A Honolulu City Council committee is holding up a plan to make changes to the impending plastic bag prohibition on Oahu.
Councilman Stanley Chang, chairman of the Council Public Works and Sustainability Committee, said he and colleagues deferred Bill 38 last week because they want more time to study the potential impacts of the measure.
Introduced by Councilman Breene Harimoto, the bill seeks to include biodegradable bags among items to be banned from distribution at retailer checkout counters.
The original ordinance banning plastic checkout bags, which passed in 2012, granted an exemption for biodegradable bags.
The new bill also calls for pushing back the ban’s start date to Jan. 1, 2016, from the current July 1, 2015. The later start date aims to give merchants adequate time to deal with the change.
Environmental groups have pushed to include biodegradable bags in the ban, pointing out that most bags labeled "biodegradable" do not break down completely. Their decomposition yields small bits of material that can be harmful to sea turtles and other animals that ingest them.
Retailers and bag manufacturers are lobbying Council members to either leave the exemption on biodegradable bags in place or to tweak a ban on biodegradable bags so that what could be defined as compostable bags are exempt.
Chang said there continues to be conflicting information over which products can break down completely and whether compostable bags would be more beneficial to the environment than bags labeled as biodegradable. Some argue that language simply banning plastic bags would work and still allow certified compostable bags, which should not contain any plastic.
Some people who support the bill said they believe compostable bags are preferable to plastic, while others suggest compostable bags also are harmful. Compostable bags break down completely, but do so most effectively only when placed into a composting machine, manufacturers said.
City Deputy Environmental Services Director Tim Houghton said the city does not compost solid waste.

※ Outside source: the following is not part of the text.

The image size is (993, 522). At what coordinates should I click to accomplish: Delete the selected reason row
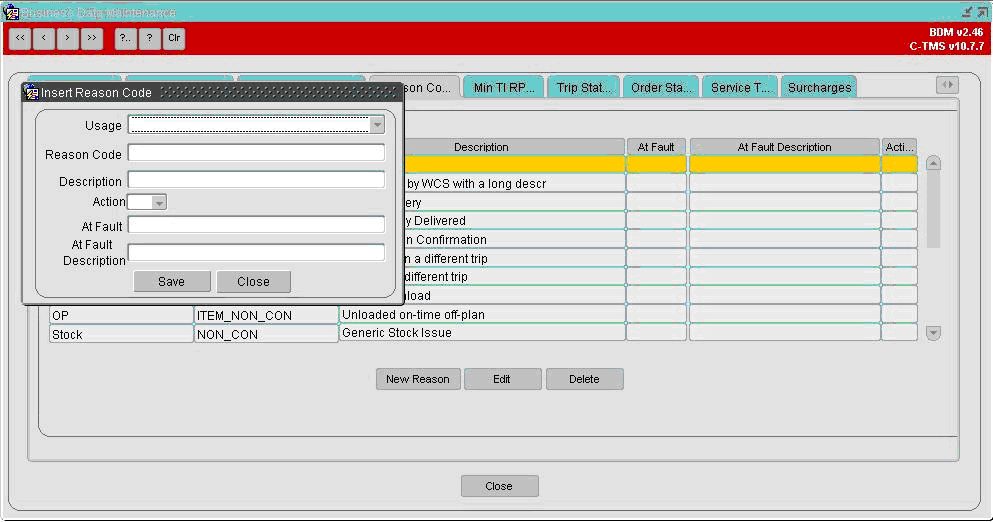coord(584,379)
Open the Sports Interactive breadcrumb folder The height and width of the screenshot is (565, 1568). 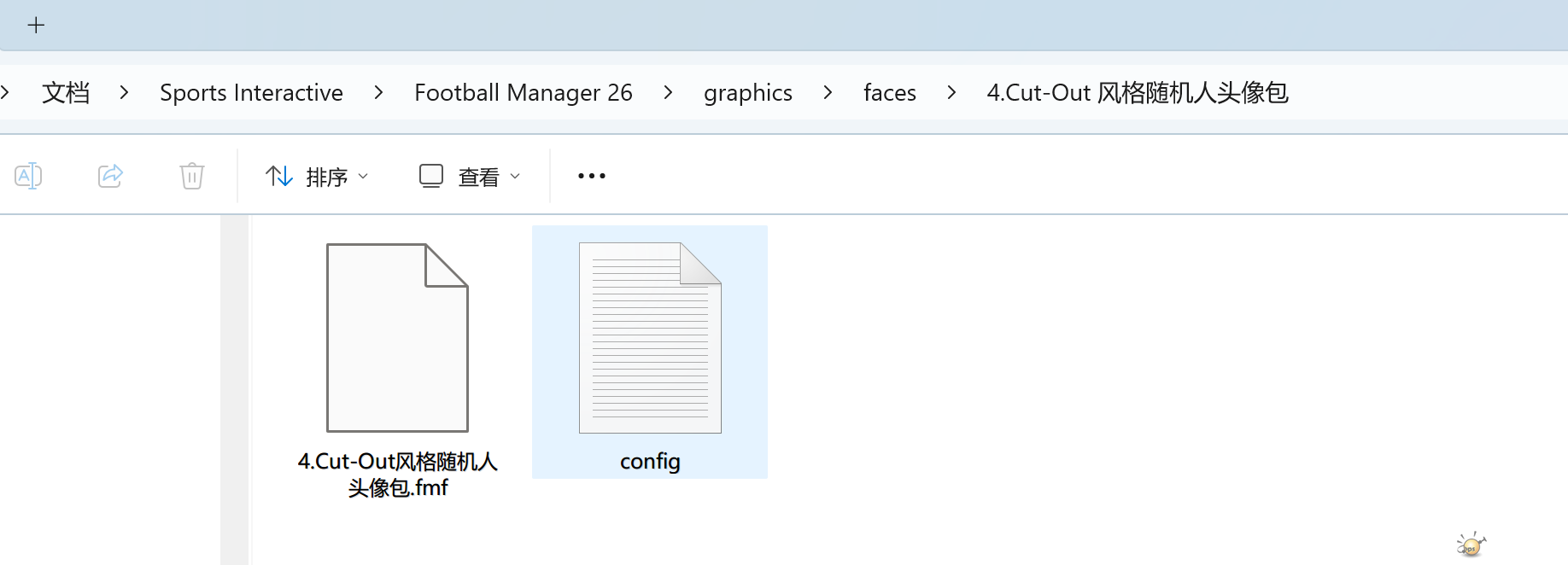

The city is expected to begin operating a composting facility sometime next year, Houghton said.
"But it’s really designed for green waste," he said. "It’s not designed for other waste."
Even if compostable bags could be separated, Houghton said, he’s not certain the city’s composting facility could operate at a temperature that could break down the bags completely.
The Caldwell administration supports the bill and its intent to include biodegradable bags in the ban, he said. However, his staff has had difficulty coming up with a definition or standard pertaining to "biodegradable."
Chang said the deferral is temporary.
"It looks like we might need some additional time to iron out some of the definitions and the details … but I’m personally committed to passing out some version of this within the next several months."